En Mauritanie, avant même la publication des textes de 1981 et suite, abolissant l’esclavage, la féodalité soutenue par le pouvoir a toujours violé la loi islamique relative à l’affranchissement. En droit musulman, un esclave affranchi (hartani) devient l’égal de son ancien maître. Aucune obligation ne le lie à celui-ci. Pourtant, l’affranchi demeure l’obligé de son Ancien maître. Ce qui est contraire aux règles du droit musulman.
Cette situation perdure malgré la promulgation des textes condamnant les pratiques esclavagistes. Ceci s’explique par l’utilité des Esclaves sur laquelle repose la société maure . Celle-ci s’est édifiée autour de l’exploitation des Esclaves et des Haratine.

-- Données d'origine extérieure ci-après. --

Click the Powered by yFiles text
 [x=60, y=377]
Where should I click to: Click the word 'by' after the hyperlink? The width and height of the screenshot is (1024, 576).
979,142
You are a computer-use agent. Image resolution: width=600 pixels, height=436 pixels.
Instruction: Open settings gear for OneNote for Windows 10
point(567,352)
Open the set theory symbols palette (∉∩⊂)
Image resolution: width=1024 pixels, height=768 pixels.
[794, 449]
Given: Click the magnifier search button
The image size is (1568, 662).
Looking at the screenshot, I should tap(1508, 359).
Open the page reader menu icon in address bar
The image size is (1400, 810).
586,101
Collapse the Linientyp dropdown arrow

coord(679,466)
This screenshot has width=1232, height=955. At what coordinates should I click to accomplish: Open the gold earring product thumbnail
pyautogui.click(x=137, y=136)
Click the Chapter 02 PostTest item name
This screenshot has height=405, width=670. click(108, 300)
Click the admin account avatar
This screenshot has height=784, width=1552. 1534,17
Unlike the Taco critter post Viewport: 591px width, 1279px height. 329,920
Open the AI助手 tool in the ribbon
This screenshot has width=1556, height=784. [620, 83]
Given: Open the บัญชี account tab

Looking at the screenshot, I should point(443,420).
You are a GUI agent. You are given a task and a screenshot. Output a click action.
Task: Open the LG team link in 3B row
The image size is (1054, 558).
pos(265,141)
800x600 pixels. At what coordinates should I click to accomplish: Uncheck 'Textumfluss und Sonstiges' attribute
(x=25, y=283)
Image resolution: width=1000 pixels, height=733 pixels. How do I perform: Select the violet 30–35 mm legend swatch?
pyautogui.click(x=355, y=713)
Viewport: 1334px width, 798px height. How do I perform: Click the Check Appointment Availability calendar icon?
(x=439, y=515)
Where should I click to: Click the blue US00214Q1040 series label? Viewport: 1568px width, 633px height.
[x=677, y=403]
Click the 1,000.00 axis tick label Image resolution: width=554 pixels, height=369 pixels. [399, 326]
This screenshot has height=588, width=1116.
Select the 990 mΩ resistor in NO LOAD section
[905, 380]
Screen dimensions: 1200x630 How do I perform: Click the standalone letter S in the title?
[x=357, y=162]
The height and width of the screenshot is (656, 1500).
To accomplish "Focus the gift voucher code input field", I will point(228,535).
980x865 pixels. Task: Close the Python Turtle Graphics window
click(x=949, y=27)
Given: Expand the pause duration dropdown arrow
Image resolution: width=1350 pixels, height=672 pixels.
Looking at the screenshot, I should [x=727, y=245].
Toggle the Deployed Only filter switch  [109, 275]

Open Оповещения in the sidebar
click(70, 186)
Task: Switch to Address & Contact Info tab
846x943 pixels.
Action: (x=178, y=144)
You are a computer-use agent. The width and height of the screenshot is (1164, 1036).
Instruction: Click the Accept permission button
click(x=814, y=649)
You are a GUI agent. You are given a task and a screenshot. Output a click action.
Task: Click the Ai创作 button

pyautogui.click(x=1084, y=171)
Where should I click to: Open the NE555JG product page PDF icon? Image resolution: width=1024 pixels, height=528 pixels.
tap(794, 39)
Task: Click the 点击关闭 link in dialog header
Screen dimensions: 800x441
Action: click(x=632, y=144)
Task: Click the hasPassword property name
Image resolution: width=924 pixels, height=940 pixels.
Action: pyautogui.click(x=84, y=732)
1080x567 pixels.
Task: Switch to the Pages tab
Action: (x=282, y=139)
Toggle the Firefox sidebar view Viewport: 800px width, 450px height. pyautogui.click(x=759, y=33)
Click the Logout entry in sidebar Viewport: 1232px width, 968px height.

Sur le plan économique, les Esclaves et les Haratine sont la force productive. Qu’il s’agisse de l’économie traditionnelle ou moderne, ils sont au cœur de la production.
Dans l’économie traditionnelle, ils cultivent les palmeraies et champs, gardent le bétail, conduisent les caravanes, creusent les puits, font la cueillette, pratiquent l’extraction du sel, etc.
Dans l’économie moderne, ils travaillent pour les Maures dans leurs magasins, boutiques, etc. Ils chargent et déchargent les marchandises. Les propriétaires maures de sociétés ne paient pas leurs esclaves qu’ils font travailler, etc. Ainsi, ils ne paient guère ni les charges sociales, ni les salaires, etc.
Dans une expression hassania, il est dit: «Z’ra idbëch mawkoul wou melmoum». Ce qui veut dire «le mil contenu dans les bagages est mangé et caché». Appliqué à ce cas, les Esclaves et les Haratine constituent le grenier des Maures mais on masque leur rôle déterminant dans la prospérité et la survie de la société maure telle qu’elle a été toujours et demeure aujourd’hui. Ainsi, on camoufle leur nombre, leur utilisation et leur utilité.
Comme en matière économique, les Haratine sont utilisés à des fins politiques par l’Etat mauritanien et les Maures.
Mohamed Yahya Ould Ciré
Lexique
Abid : Esclaves
Abd : Esclave
Haratine : Affranchis
Hartani : Affranchi
Haratine : communauté ( esclaves et affranchis ) victime de l’escavage maure
haratine : adjectif
haratine : désigne une partie des Haratine, et non la totalité
Arabe : tribus hassan ( guerrières ) venues en Mauritanie par vagues successives de la péninsule arabique. Très peu nombreux.
arabe : origine des Arabes de Mauritanine et revendiquée par les Berbères.
Berbères : tribus Sanhaja originaires de l’ Afrique du Nord. Les premières à cohabiter avec les ethnies noires de Mauritanie.
Berbères : Ils revendiquent une origine arabe. Et ce, par intérêt politique et culturel (Islam). Ils sont les premiers bénéficiaires du système politique mauritanien. Dans la communauté maure, les Berbères constituent la majorité.